What do the BIG jellies eat?
Some of the bigger jellies can actively capture and kill bigger organisms with their poisonous sting, as we mentioned above. It can shoot out this sting whenever an animal will trigger it by touching the extremely long tentacles it has floating around itself.
Once it happens to capture and kill an animal (or knock it unconscious) it will try to get in into the mouth.
These are some of the animals bigger jellies eat:
- Other Jellies (!)
The bigger jellyfish will also be able to eat other jellyfishes.
So it actually has a cannibalistic behavior. But remember it doesn’t have a brain so it’s not really “aware” of what’s coming into the mouth. It has to feed on whatever floats by.
It will basically eat anything that comes by, so even though it has a super-simple digestion system, it’s able to eat a big variety of food!
Who eats the jellies?
The Jellys themselves are also constantly in danger of being eaten by animals such as:
- Sea Turtles
- Other Jellyfish
As we just mentioned some jellies are also considered a delicate meal for humans.
The so-called “Cannonball Jellyfish” is sometimes served at expensive restaurants. Especially in Asia where they are part of the blooming seafood business.

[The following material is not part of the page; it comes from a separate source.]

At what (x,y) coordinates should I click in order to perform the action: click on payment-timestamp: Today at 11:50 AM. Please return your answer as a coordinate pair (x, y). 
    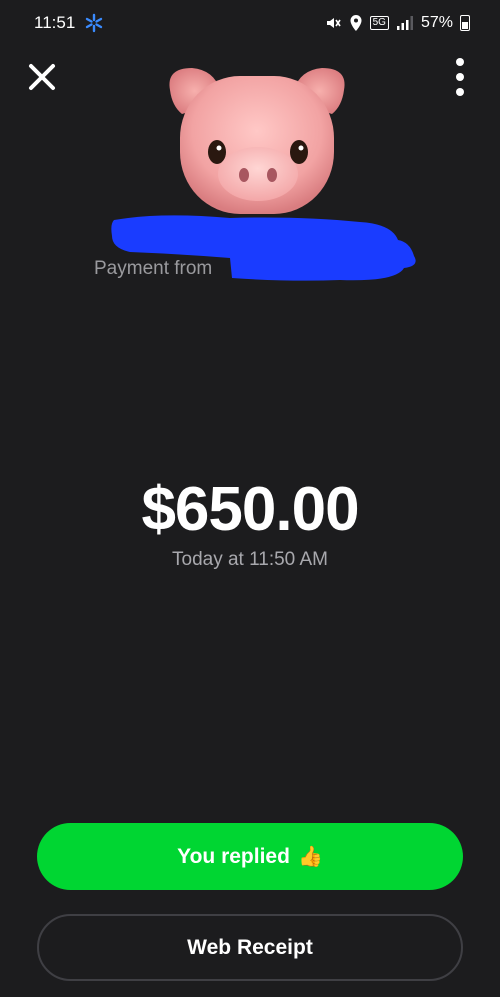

Jellies are also of great export value for the U.S state of Georgia.
They are being sold to seafood distributors across Japan, China, and Thailand where they will end up on the dining table. They are being dried and packaged before they got shipped.
According to Wikipedia, Mexico harvested 20,000 tons of jellyfish (equivalent to US$3.5 million) over a period of only three months.
How many Jellyfish types are there? There are more than 200 known species of jellyfish. Some are bigger and some are small. Most of them are not dangerous to humans but they can still cause irritation if you touch the tentacles.